In The Visit, 15-year-old documentarian Becca (Olivia DeJonge) and her younger brother Tyler (Ed Oxenbould) go for a visit to their grandparents, whom they've never met before. Their loving mother (Kathryn Hahn) is estranged from her parents, but agrees to the trip and goes off to her own vacation, leaving the precocious filmmaker and her rapper (yes, rapper) brother to visit "Nana (Deanna Dunagan) and Pop Pop (Peter McRobbie)" on their own.

Something is clearly wrong from the start. Things aren't quite right with the elders, and it all just gets weirder and worse for the kids as they make it through the week in the grandparents' rural farmhouse.

Besides playing on the documentary format and "found footage" style of horror and winking directly at the camera through our young protagonist, The Visit gives voice to fears we all have about growing old. It looks at the awful realities associated with losing control of our bodies and our minds, about the literal horrors of growing old. It's genuinely terrifying at times, without using supernatural goofiness as a crutch.

the visit becca mirror

This is horror at its most powerful, when it strips away all of the layers of protection we collectively use to hide from our deepest fears and takes a long, hard look at them.

Maybe you've had to deal with a parent or other family member going through dementia. Or you've had to watch someone you love go from the strong, vigorous person they once were to a shadow of their former self. Aging is something most of us face, sooner or later, and the inevitability of its nastiest implications is bone-chilling. You certainly don't need a horror movie to be afraid of these things. But good horror fiction that looks directly at them can be helpful.

The Babadook focused directly on grief, parenting and abuse — and another set of hard truths — but both films offer very clear, potent looks at difficult fears. Familial bonds may be one of the most important things in the world, but they can also be hell.


Both The Babadook and The Visit take place largely in one setting — the ordinary, boring family house. There's a sense of uncomfortable familiarity about the homes in each movie. The doors are harbingers of terrible things. The neighbors not much help. The protagonists in each movie are trapped in domestic hells that look and sound and probably smell just like the places most of us live in, not some overwrought mansion or delicately sparse apocalypse.

This makes the tension all the more unsettling, the terror all the more biting. As with the fabulous P.T. last year, being bound to one simple, mundane place that seems familiar and comfortable at first — and subtly twists into something else entirely — makes for a potent kind of horror.

Out of nowhere

The Babadook was a modestly budgeted film, from a first-time Australian director. It came out in the U.S. to very little fanfare, with a limited release opening and soon a launch on streaming video.

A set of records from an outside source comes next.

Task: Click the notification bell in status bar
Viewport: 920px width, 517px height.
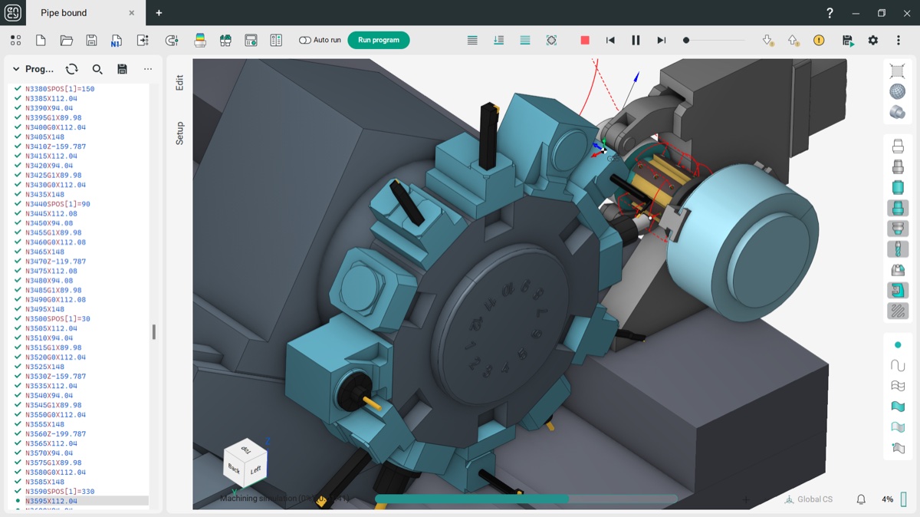Action: (x=861, y=499)
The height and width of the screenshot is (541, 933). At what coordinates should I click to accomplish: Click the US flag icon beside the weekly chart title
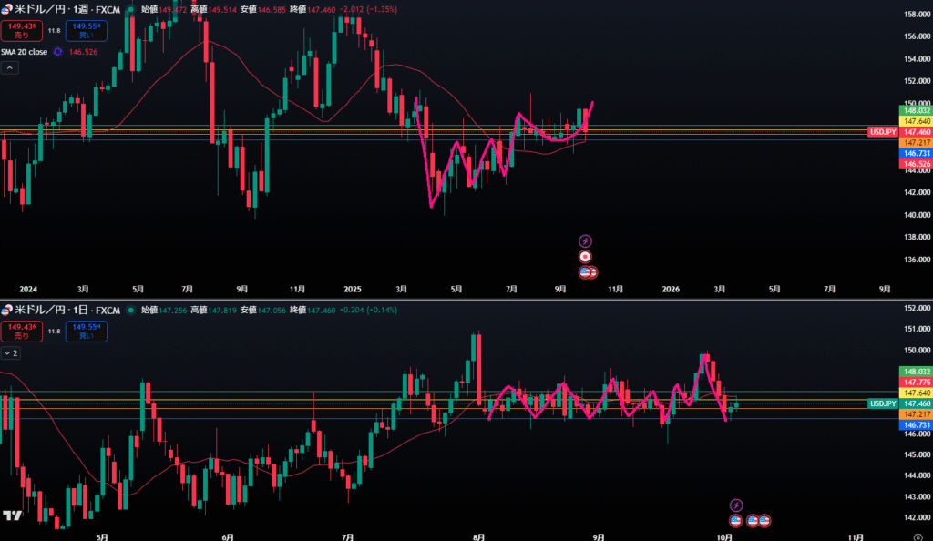tap(8, 7)
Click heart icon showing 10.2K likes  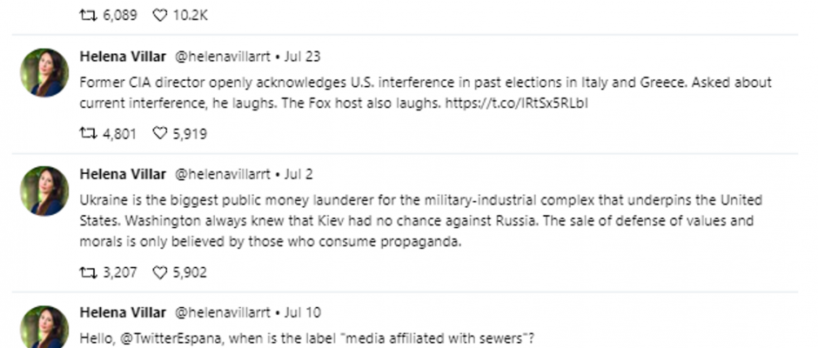point(159,16)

The Visit is a modestly budgeted found-footage horror film from a once-beloved major Hollywood director who has made a string of increasingly terrible movies in the last few years. Remember The Last Airbender? Woof. But yet, here it is, a small-scoped picture with an actual heart and soul (and sense of humor, even) that works on every level.

It's as if the writer-director stopped trying too hard, and instead applied his trademark imagination in a way that made sense for the movie he was making. It clicked!

Laughing or screaming

The Visit is very much its own movie. It's very funny at times — Shyamalan is laying it on thick with Becca's precocious director antics, but my audience was positively eating up some of the wackier scenes and grossest moments.

the visit pop pop

But, in a lot of positive ways, it mirrors the brilliant, seeping weirdness of The Babadook's brand of "mundane" terror. I can think of no better compliment for a modern horror movie of this scope, and no better comeback for the director who once worked real magic with the genre.

Welcome back, M. Night. I hope you have more creepy, terrifying tales to tell us.